_Activity_. Reprint the whole of the data exactly.
___ Data extracts ___
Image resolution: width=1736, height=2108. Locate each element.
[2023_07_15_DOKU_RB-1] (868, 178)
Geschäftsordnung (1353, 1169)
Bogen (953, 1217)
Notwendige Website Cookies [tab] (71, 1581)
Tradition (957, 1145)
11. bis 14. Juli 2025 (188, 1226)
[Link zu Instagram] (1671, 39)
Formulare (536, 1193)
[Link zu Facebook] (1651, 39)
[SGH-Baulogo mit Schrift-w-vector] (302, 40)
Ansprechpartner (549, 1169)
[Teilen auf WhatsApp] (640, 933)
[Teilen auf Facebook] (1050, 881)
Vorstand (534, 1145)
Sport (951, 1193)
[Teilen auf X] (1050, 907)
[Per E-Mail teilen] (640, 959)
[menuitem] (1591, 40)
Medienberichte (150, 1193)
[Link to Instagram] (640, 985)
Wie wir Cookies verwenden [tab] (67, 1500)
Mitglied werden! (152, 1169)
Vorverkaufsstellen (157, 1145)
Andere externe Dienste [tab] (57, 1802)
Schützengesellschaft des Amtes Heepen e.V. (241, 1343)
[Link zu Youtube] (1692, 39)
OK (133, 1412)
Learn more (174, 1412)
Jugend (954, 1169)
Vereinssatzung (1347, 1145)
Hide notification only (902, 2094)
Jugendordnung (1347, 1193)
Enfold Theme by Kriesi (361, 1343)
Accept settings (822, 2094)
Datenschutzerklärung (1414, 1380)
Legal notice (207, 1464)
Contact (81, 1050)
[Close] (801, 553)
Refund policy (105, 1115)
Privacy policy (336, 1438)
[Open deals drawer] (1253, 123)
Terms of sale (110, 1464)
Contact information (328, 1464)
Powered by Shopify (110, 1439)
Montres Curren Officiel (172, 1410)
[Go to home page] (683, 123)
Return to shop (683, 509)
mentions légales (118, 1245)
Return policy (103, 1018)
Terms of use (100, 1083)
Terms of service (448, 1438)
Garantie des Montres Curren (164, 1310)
___
_Result_.
Image resolution: width=1736, height=2108. Locate each element.
[2023_07_15_DOKU_RB-1] (868, 178)
Geschäftsordnung (1353, 1169)
Bogen (953, 1217)
Notwendige Website Cookies [tab] (71, 1581)
Tradition (957, 1145)
11. bis 14. Juli 2025 (188, 1226)
[Link zu Instagram] (1671, 39)
Formulare (536, 1193)
[Link zu Facebook] (1651, 39)
[SGH-Baulogo mit Schrift-w-vector] (302, 40)
Ansprechpartner (549, 1169)
[Teilen auf WhatsApp] (640, 933)
[Teilen auf Facebook] (1050, 881)
Vorstand (534, 1145)
Sport (951, 1193)
[Teilen auf X] (1050, 907)
[Per E-Mail teilen] (640, 959)
[menuitem] (1591, 40)
Medienberichte (150, 1193)
[Link to Instagram] (640, 985)
Wie wir Cookies verwenden [tab] (67, 1500)
Mitglied werden! (152, 1169)
Vorverkaufsstellen (157, 1145)
Andere externe Dienste [tab] (57, 1802)
Schützengesellschaft des Amtes Heepen e.V. (241, 1343)
[Link zu Youtube] (1692, 39)
OK (133, 1412)
Learn more (174, 1412)
Jugend (954, 1169)
Vereinssatzung (1347, 1145)
Hide notification only (902, 2094)
Jugendordnung (1347, 1193)
Enfold Theme by Kriesi (361, 1343)
Accept settings (822, 2094)
Datenschutzerklärung (1414, 1380)
Legal notice (207, 1464)
Contact (81, 1050)
[Close] (801, 553)
Refund policy (105, 1115)
Privacy policy (336, 1438)
[Open deals drawer] (1253, 123)
Terms of sale (110, 1464)
Contact information (328, 1464)
Powered by Shopify (110, 1439)
Montres Curren Officiel (172, 1410)
[Go to home page] (683, 123)
Return to shop (683, 509)
mentions légales (118, 1245)
Return policy (103, 1018)
Terms of use (100, 1083)
Terms of service (448, 1438)
Garantie des Montres Curren (164, 1310)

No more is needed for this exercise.